Enriches the search result with additional information generated by OpenAI GPT-4.
:param result: The search result item to enrich.
:param openai_api_key: OpenAI API key.
:return: Enriched information.
"""
openai.api_key = openai_api_key
# Construct a prompt based on the result for GPT-4
prompt = f"Based on the following search result: {result}, generate additional insights."
# Call OpenAI GPT-4 to generate additional information
response = openai.Completion.create(engine="gpt4-32k", prompt=prompt, max_tokens=150)
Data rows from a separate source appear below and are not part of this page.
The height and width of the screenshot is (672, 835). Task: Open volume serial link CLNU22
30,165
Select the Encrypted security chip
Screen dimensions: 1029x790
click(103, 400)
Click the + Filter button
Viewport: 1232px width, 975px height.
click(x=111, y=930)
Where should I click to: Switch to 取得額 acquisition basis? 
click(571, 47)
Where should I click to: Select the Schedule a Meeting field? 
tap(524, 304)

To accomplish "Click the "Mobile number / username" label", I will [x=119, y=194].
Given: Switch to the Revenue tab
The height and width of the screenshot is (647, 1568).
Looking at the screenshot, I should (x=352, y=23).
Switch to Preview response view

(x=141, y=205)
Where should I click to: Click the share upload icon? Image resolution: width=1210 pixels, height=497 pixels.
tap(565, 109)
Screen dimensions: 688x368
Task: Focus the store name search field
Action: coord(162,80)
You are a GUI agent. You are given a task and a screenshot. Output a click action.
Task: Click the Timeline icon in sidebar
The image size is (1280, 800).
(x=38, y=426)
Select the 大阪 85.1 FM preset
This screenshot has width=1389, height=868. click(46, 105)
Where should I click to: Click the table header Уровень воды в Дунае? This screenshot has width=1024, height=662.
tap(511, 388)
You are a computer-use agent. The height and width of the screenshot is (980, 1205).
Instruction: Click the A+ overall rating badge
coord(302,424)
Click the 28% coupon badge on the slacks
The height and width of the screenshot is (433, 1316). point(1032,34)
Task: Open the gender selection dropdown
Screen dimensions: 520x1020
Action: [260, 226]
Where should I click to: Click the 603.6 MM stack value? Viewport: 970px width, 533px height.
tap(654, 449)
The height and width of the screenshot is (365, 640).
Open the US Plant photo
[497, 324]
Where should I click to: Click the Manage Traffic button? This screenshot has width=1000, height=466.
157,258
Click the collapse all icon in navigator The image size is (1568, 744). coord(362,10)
return response.choices[0].text.strip()
# Example usage
openai_api_key = 'your-openai-api-key' # Replace with your OpenAI API key
enriched_results = []
for result in search_results:
enriched_info = enrich_with_gpt(result, openai_api_key)
enriched_results.append((result, enriched_info))
for result, enriched_info in enriched_results:
print("Original Result:", result)
print("Enriched Information:", enriched_info)
print("-----")
Next Steps
As mentioned in the beginning of this blog post, this code snippets can serve as the basis of your RAG ingestion & consumption pipeline. But to come increase the effectiveness of your RAG implementation, there's a lot of improvements that can be made.